(Source records)
= Beginning of Section =

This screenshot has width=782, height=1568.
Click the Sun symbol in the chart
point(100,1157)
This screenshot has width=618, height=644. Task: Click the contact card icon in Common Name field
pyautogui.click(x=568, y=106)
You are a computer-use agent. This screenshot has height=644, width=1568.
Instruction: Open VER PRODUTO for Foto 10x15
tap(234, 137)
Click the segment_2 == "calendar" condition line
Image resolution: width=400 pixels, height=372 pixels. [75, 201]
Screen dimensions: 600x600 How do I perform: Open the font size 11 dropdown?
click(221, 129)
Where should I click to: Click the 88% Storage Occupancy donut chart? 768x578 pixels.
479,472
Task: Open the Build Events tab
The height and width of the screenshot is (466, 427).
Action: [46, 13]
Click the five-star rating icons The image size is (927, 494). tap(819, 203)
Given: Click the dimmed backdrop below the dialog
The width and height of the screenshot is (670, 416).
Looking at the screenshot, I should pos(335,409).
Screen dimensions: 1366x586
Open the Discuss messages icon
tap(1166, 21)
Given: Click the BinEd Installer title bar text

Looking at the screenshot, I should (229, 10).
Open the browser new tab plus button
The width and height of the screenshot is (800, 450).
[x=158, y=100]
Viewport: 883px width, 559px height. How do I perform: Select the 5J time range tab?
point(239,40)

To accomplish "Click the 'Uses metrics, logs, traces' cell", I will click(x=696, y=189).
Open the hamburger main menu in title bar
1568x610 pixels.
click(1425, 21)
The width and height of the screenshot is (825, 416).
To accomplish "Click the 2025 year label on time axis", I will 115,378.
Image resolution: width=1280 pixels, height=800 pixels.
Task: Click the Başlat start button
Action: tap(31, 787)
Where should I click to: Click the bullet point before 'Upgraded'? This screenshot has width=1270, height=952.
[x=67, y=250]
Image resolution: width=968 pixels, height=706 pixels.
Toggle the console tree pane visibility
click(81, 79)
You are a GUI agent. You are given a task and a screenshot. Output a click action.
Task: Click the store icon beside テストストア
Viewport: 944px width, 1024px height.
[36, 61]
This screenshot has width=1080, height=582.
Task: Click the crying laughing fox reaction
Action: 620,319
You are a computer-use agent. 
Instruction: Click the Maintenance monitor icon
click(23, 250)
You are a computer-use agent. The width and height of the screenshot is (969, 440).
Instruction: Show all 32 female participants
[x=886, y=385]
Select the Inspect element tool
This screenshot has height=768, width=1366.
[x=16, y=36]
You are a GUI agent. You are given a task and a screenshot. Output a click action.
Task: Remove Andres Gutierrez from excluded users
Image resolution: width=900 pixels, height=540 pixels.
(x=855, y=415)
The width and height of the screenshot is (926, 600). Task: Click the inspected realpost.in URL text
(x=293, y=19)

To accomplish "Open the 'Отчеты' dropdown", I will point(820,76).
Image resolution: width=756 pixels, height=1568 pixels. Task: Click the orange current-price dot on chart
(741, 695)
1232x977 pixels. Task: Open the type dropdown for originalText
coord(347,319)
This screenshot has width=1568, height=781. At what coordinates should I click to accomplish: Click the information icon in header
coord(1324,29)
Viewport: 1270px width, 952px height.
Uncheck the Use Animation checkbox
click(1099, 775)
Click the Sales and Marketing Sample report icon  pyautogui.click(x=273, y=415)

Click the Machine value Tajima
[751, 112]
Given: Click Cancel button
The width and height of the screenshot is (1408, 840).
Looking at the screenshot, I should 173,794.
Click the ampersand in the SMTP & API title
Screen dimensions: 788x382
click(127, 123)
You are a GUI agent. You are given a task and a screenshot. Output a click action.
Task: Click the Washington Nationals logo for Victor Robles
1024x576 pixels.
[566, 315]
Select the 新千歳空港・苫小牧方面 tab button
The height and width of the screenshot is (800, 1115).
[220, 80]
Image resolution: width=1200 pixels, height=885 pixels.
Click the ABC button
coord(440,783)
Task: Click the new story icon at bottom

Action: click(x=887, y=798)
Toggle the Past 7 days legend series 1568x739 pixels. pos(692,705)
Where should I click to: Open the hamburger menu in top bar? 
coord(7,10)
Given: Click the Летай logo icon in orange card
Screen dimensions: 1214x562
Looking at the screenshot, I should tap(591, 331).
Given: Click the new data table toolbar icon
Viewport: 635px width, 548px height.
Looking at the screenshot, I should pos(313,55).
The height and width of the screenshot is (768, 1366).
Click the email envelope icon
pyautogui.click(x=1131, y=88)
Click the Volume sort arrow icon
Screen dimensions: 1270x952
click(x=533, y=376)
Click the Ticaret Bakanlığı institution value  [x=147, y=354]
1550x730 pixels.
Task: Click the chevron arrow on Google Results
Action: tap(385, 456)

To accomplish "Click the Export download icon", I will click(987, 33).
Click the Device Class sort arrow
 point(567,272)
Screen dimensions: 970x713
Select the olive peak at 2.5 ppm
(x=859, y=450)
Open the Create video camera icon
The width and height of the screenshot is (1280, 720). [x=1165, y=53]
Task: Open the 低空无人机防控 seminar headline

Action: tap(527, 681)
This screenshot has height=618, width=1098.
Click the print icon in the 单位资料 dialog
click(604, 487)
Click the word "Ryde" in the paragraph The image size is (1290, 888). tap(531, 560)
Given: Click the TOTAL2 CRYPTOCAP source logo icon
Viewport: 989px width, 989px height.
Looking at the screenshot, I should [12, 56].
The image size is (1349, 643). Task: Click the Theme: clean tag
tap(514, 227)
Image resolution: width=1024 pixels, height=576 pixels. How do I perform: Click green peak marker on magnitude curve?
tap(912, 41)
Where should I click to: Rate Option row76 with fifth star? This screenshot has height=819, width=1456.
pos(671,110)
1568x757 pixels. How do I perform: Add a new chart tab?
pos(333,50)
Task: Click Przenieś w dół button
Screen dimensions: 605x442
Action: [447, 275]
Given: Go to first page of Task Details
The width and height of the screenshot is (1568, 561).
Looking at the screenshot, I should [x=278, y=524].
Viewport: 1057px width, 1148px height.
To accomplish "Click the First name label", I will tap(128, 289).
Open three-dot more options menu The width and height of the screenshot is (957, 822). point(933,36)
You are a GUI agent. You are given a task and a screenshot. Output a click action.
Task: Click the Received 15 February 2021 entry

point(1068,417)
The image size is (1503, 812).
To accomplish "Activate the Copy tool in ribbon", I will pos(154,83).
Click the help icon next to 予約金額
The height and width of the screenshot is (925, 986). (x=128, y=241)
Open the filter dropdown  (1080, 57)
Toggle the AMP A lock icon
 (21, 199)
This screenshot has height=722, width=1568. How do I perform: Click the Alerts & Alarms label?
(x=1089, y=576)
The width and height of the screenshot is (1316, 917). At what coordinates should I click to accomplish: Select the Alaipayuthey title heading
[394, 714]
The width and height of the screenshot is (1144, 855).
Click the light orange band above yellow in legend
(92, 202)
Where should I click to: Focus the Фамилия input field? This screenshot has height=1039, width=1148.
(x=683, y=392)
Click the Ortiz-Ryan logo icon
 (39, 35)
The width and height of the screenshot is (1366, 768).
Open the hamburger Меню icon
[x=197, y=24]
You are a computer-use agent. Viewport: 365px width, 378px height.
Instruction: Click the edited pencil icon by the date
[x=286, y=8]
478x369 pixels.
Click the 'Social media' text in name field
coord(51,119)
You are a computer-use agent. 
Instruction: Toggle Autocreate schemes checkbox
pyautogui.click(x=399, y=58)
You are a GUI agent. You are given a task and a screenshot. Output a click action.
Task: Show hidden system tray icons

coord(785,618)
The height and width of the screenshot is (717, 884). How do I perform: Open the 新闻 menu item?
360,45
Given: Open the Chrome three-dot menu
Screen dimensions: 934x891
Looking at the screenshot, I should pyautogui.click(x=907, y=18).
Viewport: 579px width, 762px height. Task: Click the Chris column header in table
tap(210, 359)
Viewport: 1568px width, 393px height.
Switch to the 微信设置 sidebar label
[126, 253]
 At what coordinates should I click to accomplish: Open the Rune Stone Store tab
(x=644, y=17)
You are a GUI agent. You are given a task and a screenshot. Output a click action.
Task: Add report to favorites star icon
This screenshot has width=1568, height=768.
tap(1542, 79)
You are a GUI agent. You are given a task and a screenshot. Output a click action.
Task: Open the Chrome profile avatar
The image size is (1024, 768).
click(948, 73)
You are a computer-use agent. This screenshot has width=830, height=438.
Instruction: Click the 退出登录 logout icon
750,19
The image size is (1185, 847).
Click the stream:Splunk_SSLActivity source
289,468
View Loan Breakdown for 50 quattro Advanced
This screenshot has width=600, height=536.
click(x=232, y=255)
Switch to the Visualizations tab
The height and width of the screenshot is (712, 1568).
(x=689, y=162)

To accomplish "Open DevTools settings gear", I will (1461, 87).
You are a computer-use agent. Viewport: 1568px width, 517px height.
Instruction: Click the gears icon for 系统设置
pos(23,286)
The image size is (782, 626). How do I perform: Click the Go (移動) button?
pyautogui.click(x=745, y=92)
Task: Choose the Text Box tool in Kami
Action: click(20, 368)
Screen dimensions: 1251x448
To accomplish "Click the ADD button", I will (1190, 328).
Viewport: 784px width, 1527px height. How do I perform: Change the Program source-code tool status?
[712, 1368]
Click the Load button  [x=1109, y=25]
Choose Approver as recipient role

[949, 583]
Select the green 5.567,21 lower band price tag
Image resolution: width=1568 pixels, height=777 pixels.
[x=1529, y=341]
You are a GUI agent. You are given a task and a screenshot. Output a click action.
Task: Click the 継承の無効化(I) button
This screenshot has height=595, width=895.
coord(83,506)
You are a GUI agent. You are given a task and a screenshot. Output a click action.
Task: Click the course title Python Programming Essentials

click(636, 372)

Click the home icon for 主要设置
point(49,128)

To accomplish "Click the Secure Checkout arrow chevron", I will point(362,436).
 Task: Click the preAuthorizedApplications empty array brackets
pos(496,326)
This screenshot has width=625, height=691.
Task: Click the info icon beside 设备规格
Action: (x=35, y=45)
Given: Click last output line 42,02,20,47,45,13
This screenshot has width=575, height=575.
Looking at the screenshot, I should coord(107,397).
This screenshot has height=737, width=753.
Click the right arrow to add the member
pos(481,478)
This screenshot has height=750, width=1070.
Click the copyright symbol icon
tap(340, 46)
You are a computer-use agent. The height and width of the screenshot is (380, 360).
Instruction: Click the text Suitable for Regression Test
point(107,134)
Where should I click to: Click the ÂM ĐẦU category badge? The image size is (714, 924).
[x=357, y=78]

= End of Section =

• WHAT THE EXERCISE ASKS
For every line in the data above that has the string "report", return that line.

• ANSWER BOX
Click the Sales and Marketing Sample report icon  pyautogui.click(x=273, y=415)
Task: Add report to favorites star icon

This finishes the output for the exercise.